The name dol hareubang derives from the Korean word for "stone" (dol 돌), plus the Jeju dialect word hareubang (하르방), meaning "grandfather" or "senior" (harabeoji [할아버지] in Standard Korean), and was coined in the mid-20th century. Other earlier names for the statues include beoksumeori, museongmok, and useongmok. Beoksumeori, meaning shaman head, is used in the former area of Jeongui Hyeon (county), museongmok in Daejeong Hyeon and Jeongui Hyeon, and useongmok only in Jeju Hyeon. Historically, the Tamna Chronicles called them ongjungseok (옹중석/翁仲石), but this usage is unknown today.

History[edit]

A dol hareubang in the National Museum of Korea in Seoul

There are three main theories as to the origin of dol hareubangs: either that they were introduced by visitors from the sea, that they are a counterpart to the jangseungs (totem poles) of mainland Korea, or that they spread with shamanic mushroom culture.[citation needed] Jangseungs are also called beoksu in southern Korea, and this similarity with the name beoksumeori lends credence to the second theory.

Dol hareubangs produced from 1763 to 1765 once stood outside the eastern, western, and southern gates of the Jeju City fortress as guardian deities.

Mushroom theory[edit]

Halla San has been named in Chinese literature as one of the Sam Shin San (삼신산/ 三神山), or one of the Three Spirit Mountains. These mountains are considered gateways to the spirit world and have the Amanita muscaria growing in abundance. This mushroom is well known by the Siberians and is a possible origin for the stone grandfather.

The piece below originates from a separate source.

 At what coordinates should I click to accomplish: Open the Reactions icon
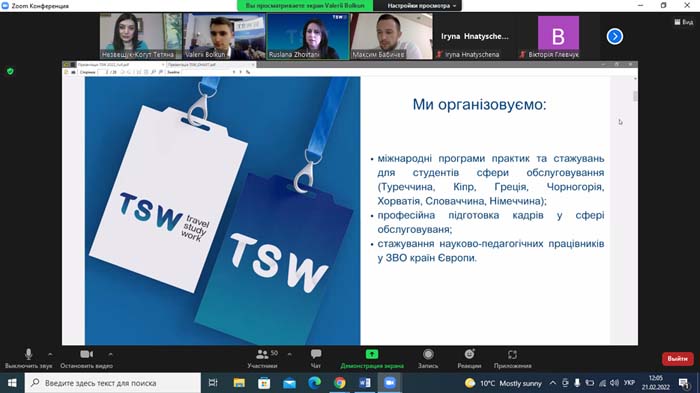pos(469,354)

This theory lends that powerful shamans descending from the North established a magic mushroom cult on the island in which stone grandfathers were set at the sides of thresholds to prevent the entry of unwanted spirits.

The mushroom and its related imagery have had great importance in Korea, visible in ancient crowns, funeral urns, and the Ship Jang Saeng Do (십장생도). The dol hareubangs are a form of political propaganda, representations of the sacred powers of the mushroom, its associated deity, and attesting to the power of the shamans.

Dol hareubangs today[edit]

A dol hareubang at Hyeopjae Beach on Jeju Island

Dol hareubangs have become the symbol of Jeju Island, and replicas of various sizes are sold as tourist souvenirs. The statues are sometimes sold as sources of fertility, and small replicas are sometimes given to women with fertility problems. The origin of this may have more to do with Jeju Do's present-day status as a "honeymoon island" than tradition.